Die Arbeiter von Opel machen gegenwärtig dieselben Erfahrungen wie Arbeiter überall auf der Welt. Während die Konzernleitung einen massiven Arbeitsplatzabbau, eine Senkung der Löhne und eine drastische Verschlechterungen der Arbeitsbedingungen verlangt, arbeiten die IG Metall und ihre Betriebsräte eng mit ihr zusammen und sabotieren jeden ernsthaften Widerstand. Sie spielen einen Standort gegen den anderen aus, drohen Arbeitern, die sich den Angriffen widersetzen, mit persönlichen Konsequenzen und organisieren die Entlassungen und den Sozialabbau.
Am vergangenem Dienstag fand in der Nähe von Paris das Aktionärstreffen von PSA statt. Der französische Konzern, zu dem auch die Marken Peugeot, Citroën und DS gehören, hatte Opel im vergangenen Sommer übernommen, um der Dominanz von VW auf dem europäischen Automarkt entgegenzutreten. Diese Übernahme war mit einem radikalen Spardiktat verbunden. Pro Jahr sollen 1,7 Milliarden Euro eingespart werden.
PSA-Chef Carlos Tavares erklärte den Aktionären, die Sanierungsverhandlungen für die deutschen Opel-Werke würden sich noch einige Wochen hinziehen, weil die IG Metall Zeit brauche, um Überzeugungsarbeit zu leisten. „Seien Sie nicht erstaunt, das wird noch etwas Lärm geben“, sagte Tavares. „Das ist ein Teil dessen, was man machen muss, um dieses Unternehmen wieder auf die Gewinnschiene zu bringen.“ Die Gespräche mit der IG Metall seien bereits weit fortgeschritten.

--

Aufgabenstellung:
A) Nenne alle Forderungen, die die Konzernleitung laut dem Text über Opel an die Arbeiter stellt.
B) Wie viel Geld soll laut dem Text über Opel pro Jahr eingespart werden?
C) Setze bitte den Text über Opel im Anschluss an seinen letzten Satz fort.

Bereitgestellte Daten:

--

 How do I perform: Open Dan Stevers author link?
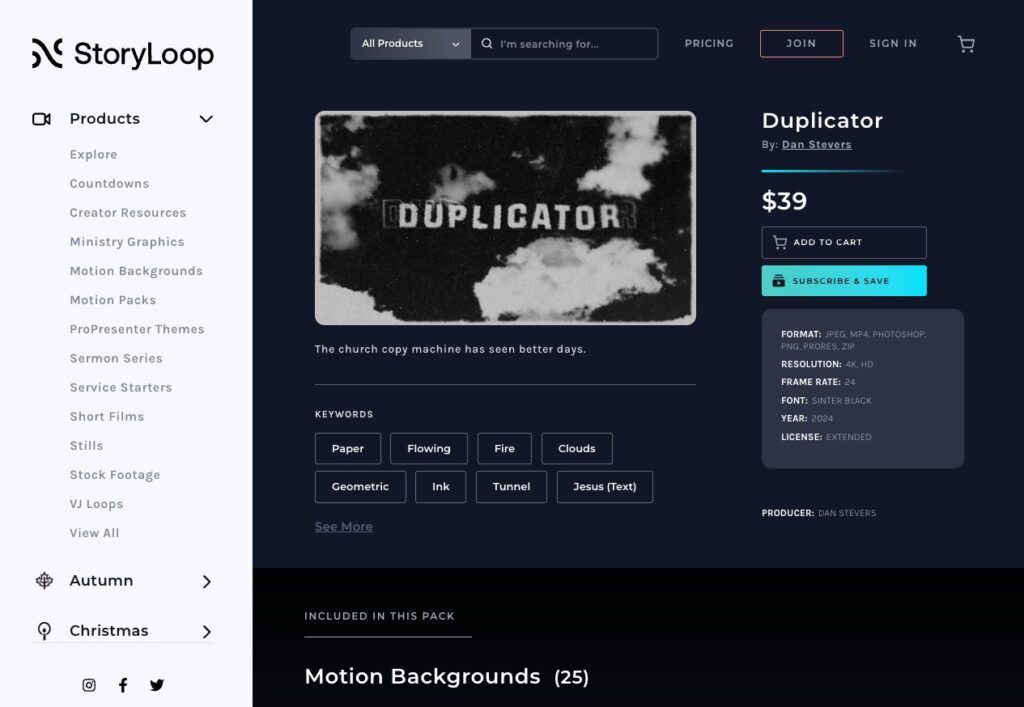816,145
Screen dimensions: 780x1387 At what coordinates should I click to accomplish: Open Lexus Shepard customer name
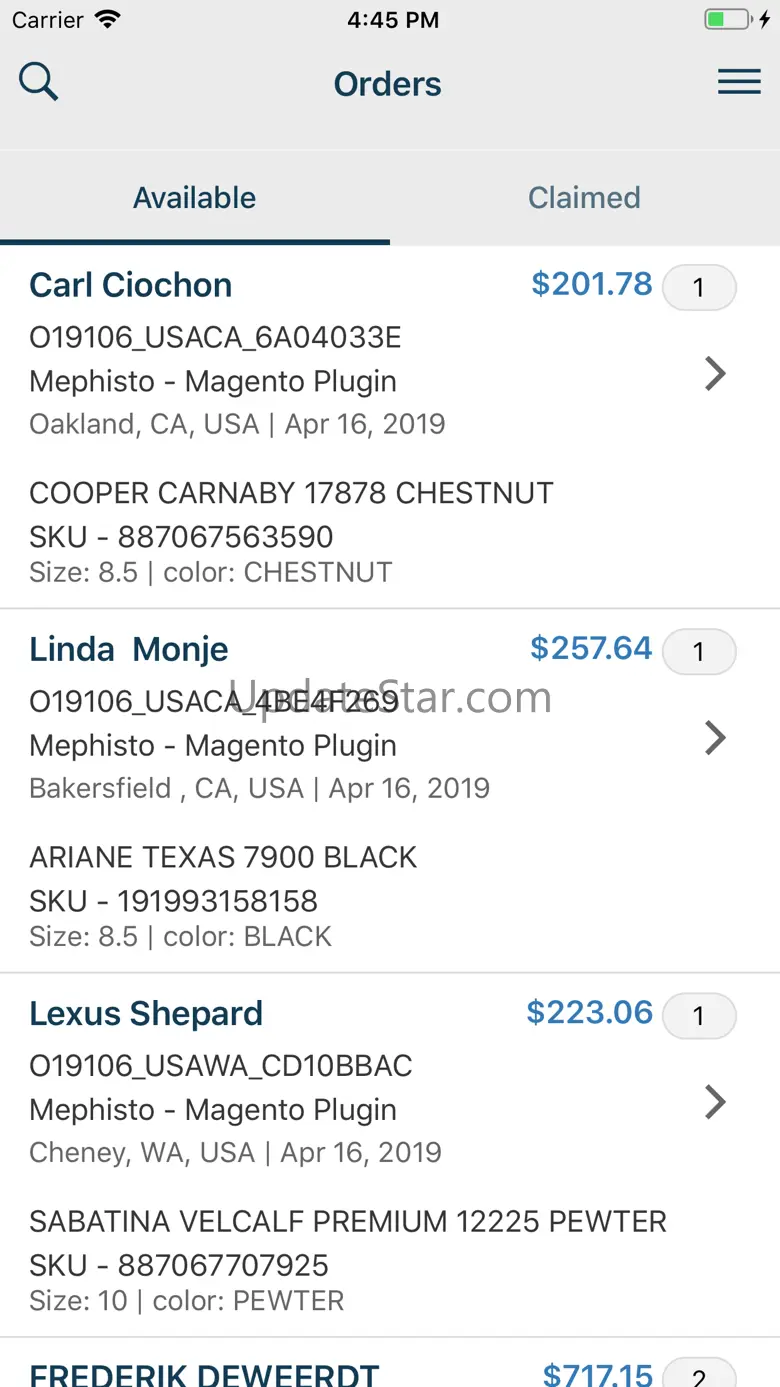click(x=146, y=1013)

--

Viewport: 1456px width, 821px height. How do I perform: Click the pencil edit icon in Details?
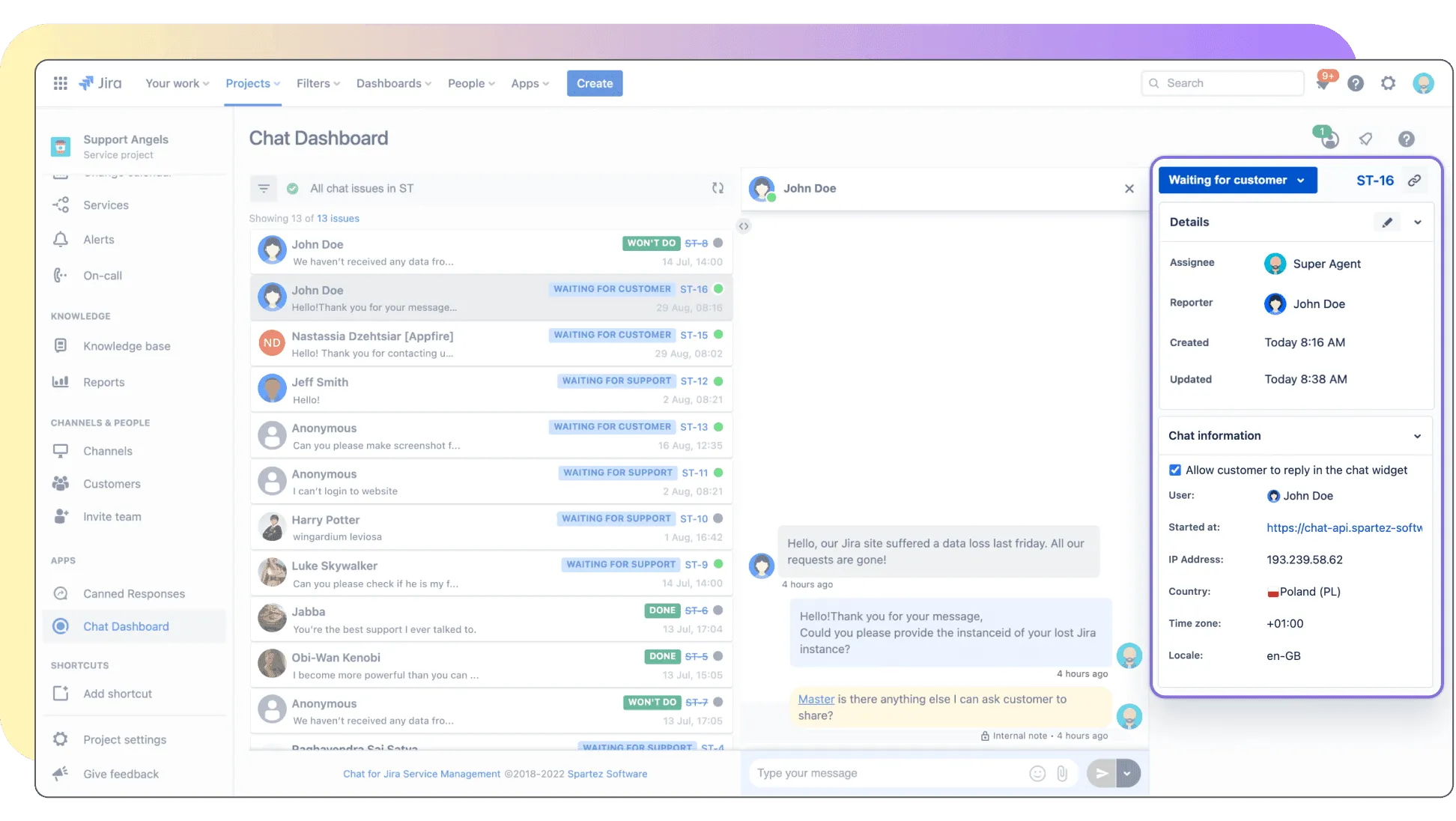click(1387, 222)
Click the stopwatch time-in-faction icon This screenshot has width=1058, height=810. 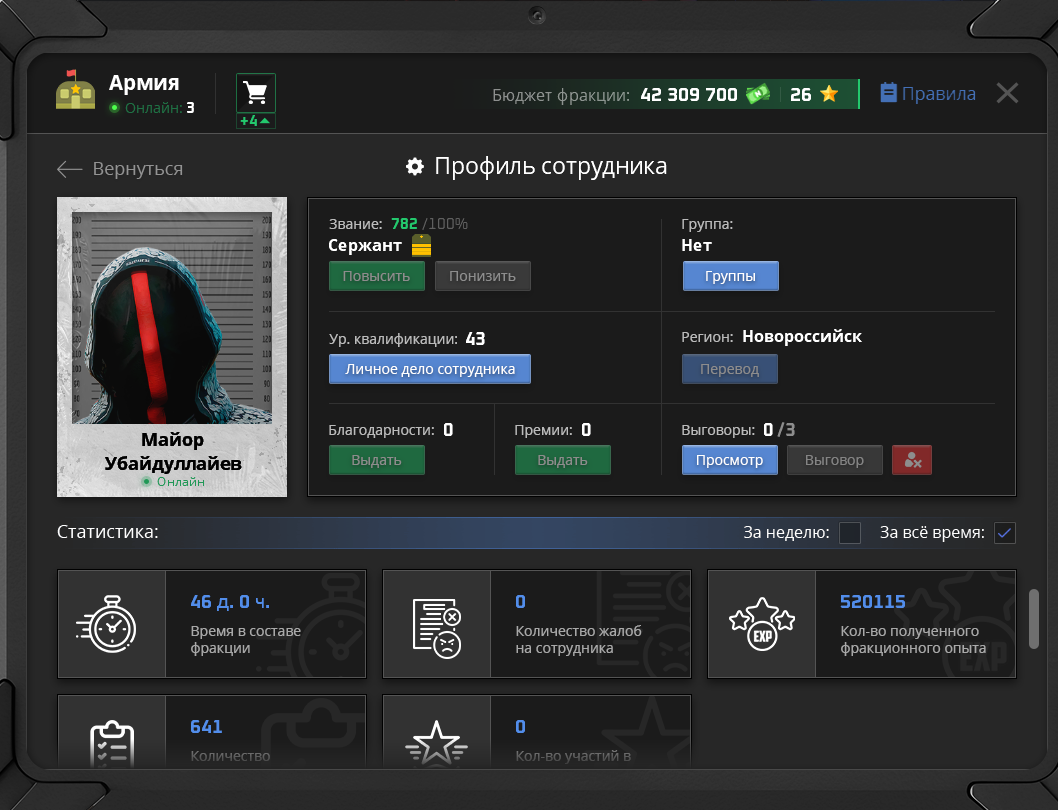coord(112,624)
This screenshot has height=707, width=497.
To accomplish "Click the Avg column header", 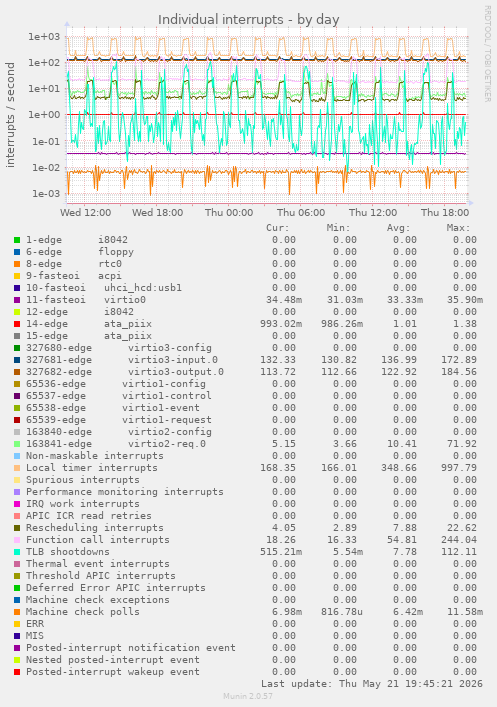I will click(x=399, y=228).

--

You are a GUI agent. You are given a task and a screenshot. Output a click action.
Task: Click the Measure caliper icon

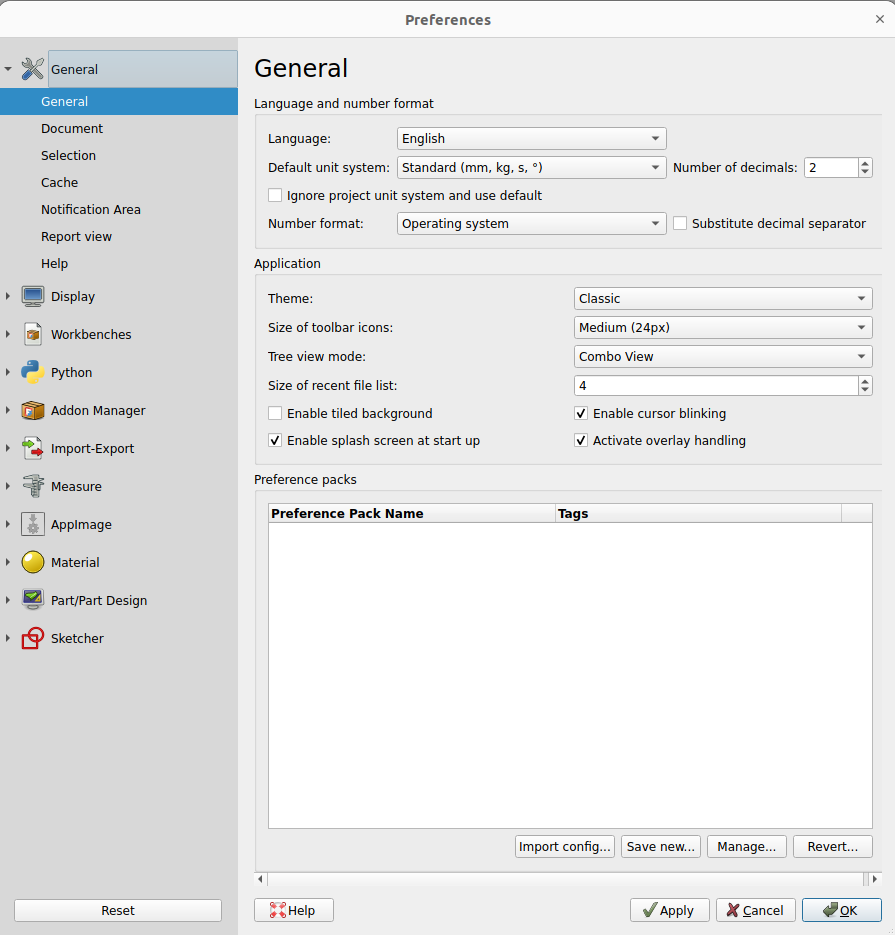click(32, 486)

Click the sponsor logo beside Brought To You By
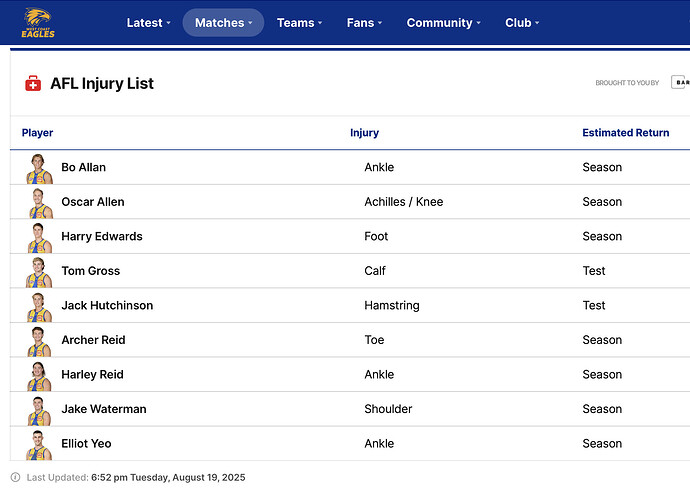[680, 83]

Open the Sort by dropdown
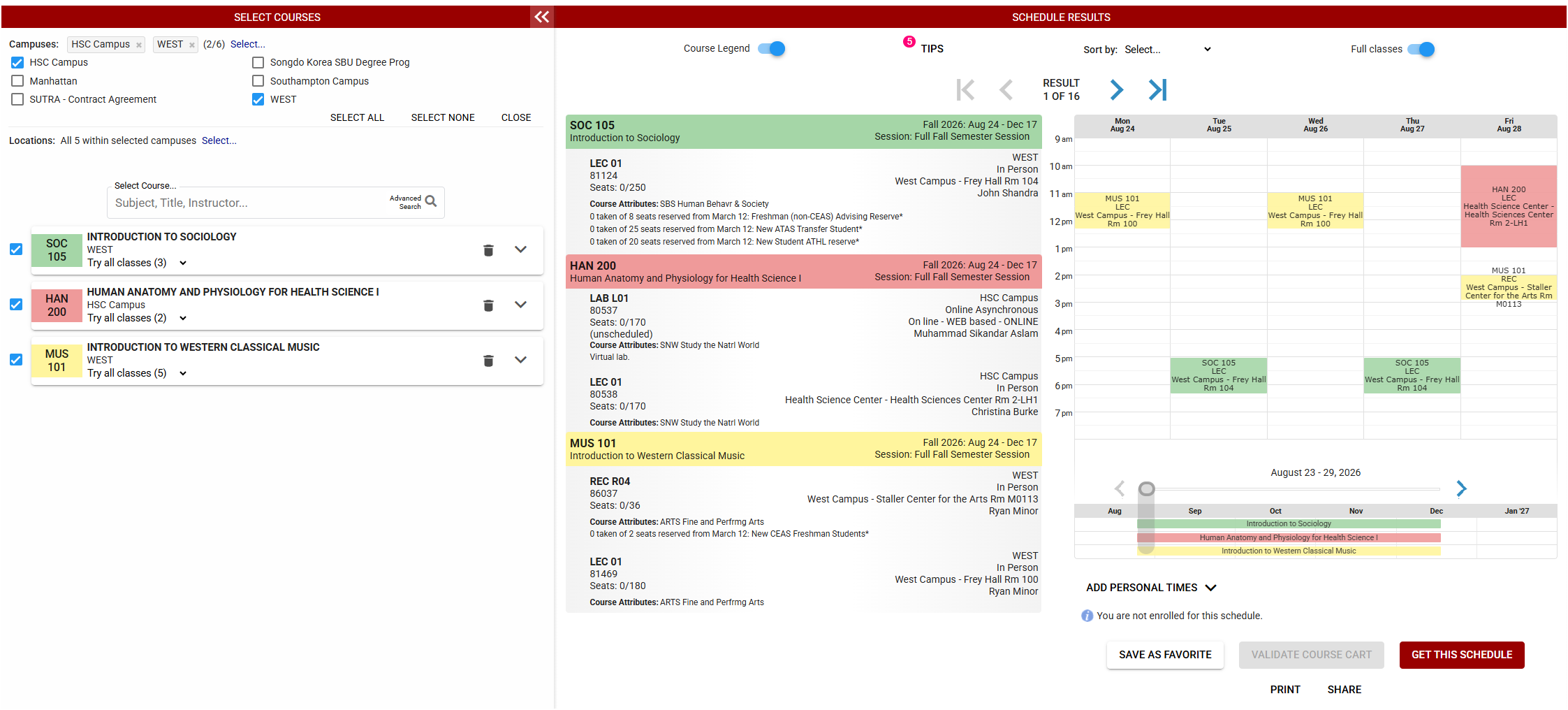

--

Lösungen je Aufgabe:
A) Einen massiven Arbeitsplatzabbau, eine Senkung der Löhne und eine drastische Verschlechterung der Arbeitsbedingungen.

B) 1,7 Milliarden Euro.

C)
In Großbritannien, Polen, Spanien, Ungarn und Österreich gebe es bereits Vereinbarungen mit den Gewerkschaften, berichtete der PSA-Chef. Die Aktionäre belohnten ihn für seinen radikalen Sanierungskurs mit einem Sonderbonus von 1 Million Euro.
Parallel zur Aktionärsversammlung in Frankreich organisierte die IG Metall eine Protestaktion im Opel-Werk Eisenach. Betriebsräte und Gewerkschaftsfunktionäre kritisierten dort Tavares und den neuen Opel-Chef Michael Lohscheller lautstark und warfen ihnen Erpressung vor. Gleichzeitig betonten sie, es gäbe keine Alternative zum Sanierungsplan „Pace“, den sie mit Tavares vereinbart haben und auf dem der Angriff auf Arbeitsplätze und Löhne beruht. Nur durch die geplanten Einsparungen könnten die Arbeitskosten gesenkt und die Wettbewerbsfähigkeit erhöht werden.
Die Gewerkschaft unterstützt also den Arbeitsplatzabbau. Sie verlangt lediglich, dass er „sozialverträglich“ gestaltet wird. Jeder weiß, was damit gemeint ist. Der Arbeitsplatzabbau soll so organisiert werden, dass der Widerstand dagegen kontrolliert und unterdrückt werden kann. In Wahrheit ist die geplante Halbierung der heute noch 1790 Arbeitsplätze der erste Schritt, um den Standort Eisenach ganz stillzulegen. Der Abzug der Modelle Adam und Corsa macht das deutlich.
Auch in Rüsselsheim und Kaiserslautern wird scharf rationalisiert: Bis zum Jahresende sollen 4000 der bisher noch 18.600 Arbeitsplätze abgebaut werden. Im Entwicklerzentrum Rüsselsheim soll bis 2020 die Hälfte der 7700 Stellen gestrichen werden.
Schon im Dezember und Januar wurden die Verträge für mehrere hundert Leiharbeiter gekündigt. Seit Januar herrscht Kurzarbeit, und Vorstand und Betriebsrat haben ein aggressives Programm von Abfindungen, Altersteilzeit und Vorruhestand aufgelegt. Außerdem hat der Opel-Konzern sämtliche Verträge mit seinen 1600 Händlern in ganz Europa aufgekündigt.
Darüber hinaus fordert der PSA/Opel-Vorstand massiven Lohnverzicht. Die tariflich vereinbarte Lohnerhöhung soll bis auf weiteres nicht ausgezahlt werden, und auch das Weihnachts- und Urlaubsgeld sowie übertarifliche Zulagen sollen gestrichen oder eingeschränkt werden. Andernfalls werde es keine neuen Investitionen in die bestehenden Standorte geben.
In den anderen europäischen Werken haben die Gewerkschaften bereits massiven Kürzungen zugestimmt.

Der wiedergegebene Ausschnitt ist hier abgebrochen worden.